Email of the day on the UK and FTSE-100
Comment of the Day

July 14 2016

Commentary by Eoin Treacy

Email of the day on the UK and FTSE-100

Good to have met you in Singapore last year and I hope this email finds you and your family in fine fettle in the US of A. I returned to Japan in 2003, and in my area I would have guessed that circa 30% of the cars here were foreign, mostly European, BMW, Mercs, VW, Porsche and Audis. I would now guess that the total is around 50% minimum, still dominated by the Germans but the number of Minis, Jaguars and Range Rovers I see on my local streets and Tokyo in general if duplicated globally must indicate at least a mini industrial revolution taking place in the UK !!!

?I believe that the Mini is under German management, and that Jaguar/Rover is under Indian management but that production of all still takes place in the UK. I also heard that Nissan has plans to produce its luxury line, the Infinity, at an extended plant in the north east. All this was happening before BREXIT and the decline of the Pound Sterling. Is Brexit combined with a weaker pound combined with a mini industrial revolution going to be the catalyst that finally moves the FTSE 100 up out of its 16 year trading range and into a new generational bull market like the US in 2013??

Food for thought !!

Eoin Treacy's view

Thank you for this on-the-ground report from Tokyo where the strength of the Yen has acted as a support for imports for much of the last decade. You are correct that most of BMW’s Minis are manufactured in the UK and Tata Motors continues to manufacture Jaguars, Land Rovers and Range Rovers in the UK. The strength of these individual franchises is a testament to the durability of the brands following major management and ownership reshuffles. However the loss of most of Ford’s manufacturing was a blow which the arrival of Nissan might help to soften. 

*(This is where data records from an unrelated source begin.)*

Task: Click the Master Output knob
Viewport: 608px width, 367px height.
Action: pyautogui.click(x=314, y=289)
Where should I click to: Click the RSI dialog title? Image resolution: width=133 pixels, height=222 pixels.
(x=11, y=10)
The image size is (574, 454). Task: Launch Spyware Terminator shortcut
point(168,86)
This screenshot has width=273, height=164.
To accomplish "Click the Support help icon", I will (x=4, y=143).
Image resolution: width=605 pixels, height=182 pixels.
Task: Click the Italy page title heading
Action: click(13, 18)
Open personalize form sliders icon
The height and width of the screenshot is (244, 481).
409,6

The decline of the Pound should be good news for major UK automotive exporting companies but is unlikely to have a direct effect on the FTSE-100 because the parent companies are not constituents of the Index. 

The FTSE-100 experienced a 20% pullback in 2015 and its rebound has been aided by the Pound’s devaluation. The prospects for a successful upward break which would complete the 16-year congestion area are probably dependent on the outlook for global growth improving because so many of the Index’s large constituents are not particularly influenced by the fate of the UK economy. 

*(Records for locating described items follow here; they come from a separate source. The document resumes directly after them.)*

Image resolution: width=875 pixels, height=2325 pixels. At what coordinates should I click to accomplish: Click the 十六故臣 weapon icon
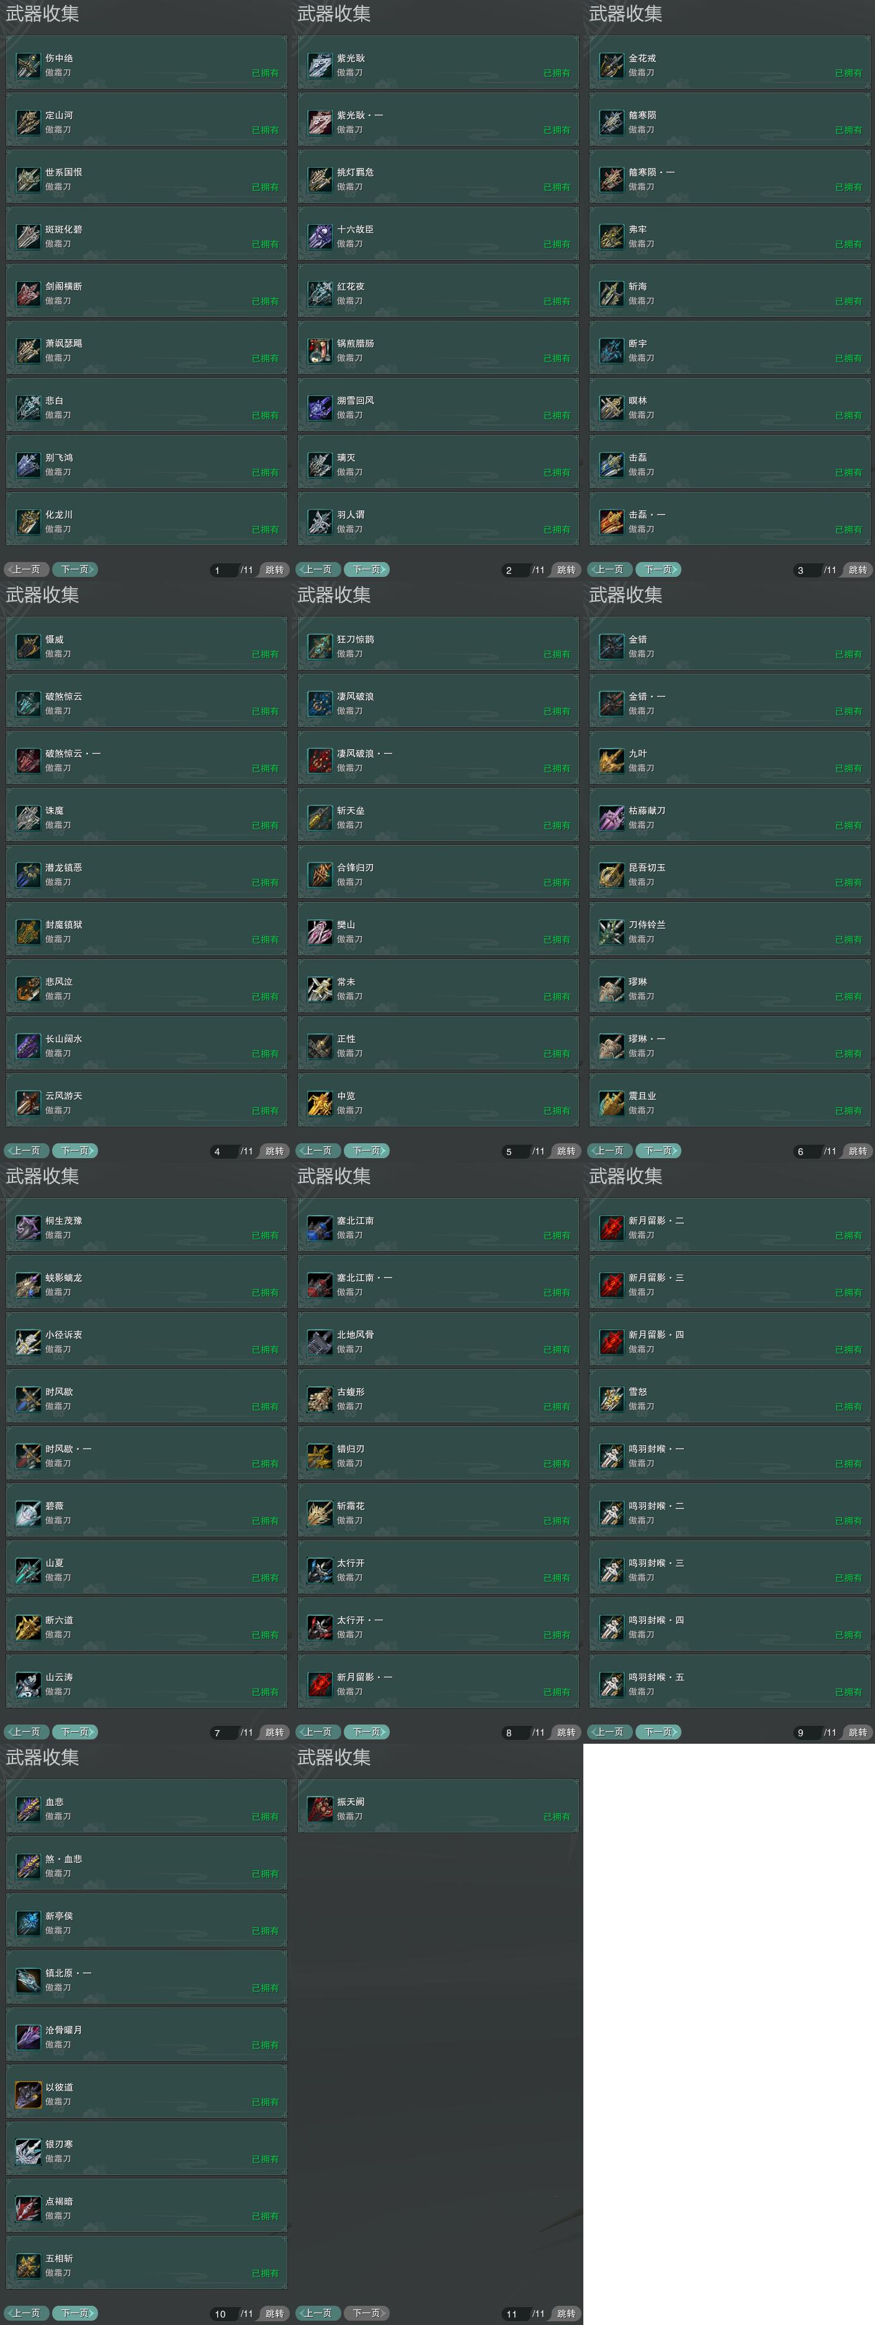point(321,236)
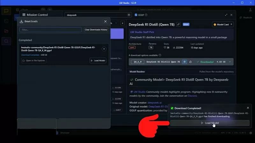The height and width of the screenshot is (143, 255).
Task: Expand Mission Control to full screen
Action: pyautogui.click(x=226, y=15)
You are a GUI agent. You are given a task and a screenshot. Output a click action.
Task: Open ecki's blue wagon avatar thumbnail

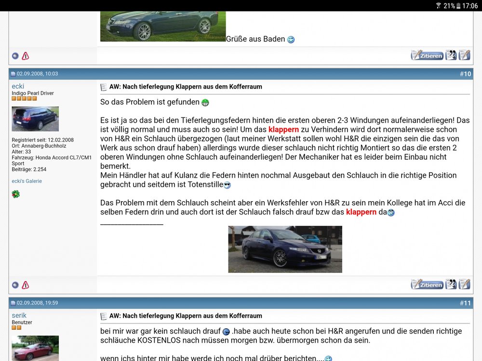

Energy shares Royal Dutch Shell and BP account for 15% of the Index. Pharmaceutical companies GlaxoSmithKline, Astra Zeneca and Shire represent another 10%. Consumer oriented companies Diageo, Reckitt Benckiser, Unilever and SABMiller account for another 10% and tobacco companies British American Tobacco and Imperial Brands represent another almost 7.5%. Additionally, HSBC with its global operations represents nearly 5.5%.   

All of the above shares have benefitted from the decline of the Pound not least because they are consolidating foreign in earnings in a weaker currency.  Generally speaking they also have attractive defensive characteristics such as strong records of dividend increases which are attractive to some investors, when yields on many sovereign bonds are trading in negative territory. Against that background the prospects of the Index breaking out of the long-term range are looking somewhat better than they have in some time, not least as central banks globally prepare additional monetary stimulus measures, with the coincident prospect of fiscal spending increasing in a number of jurisdictions.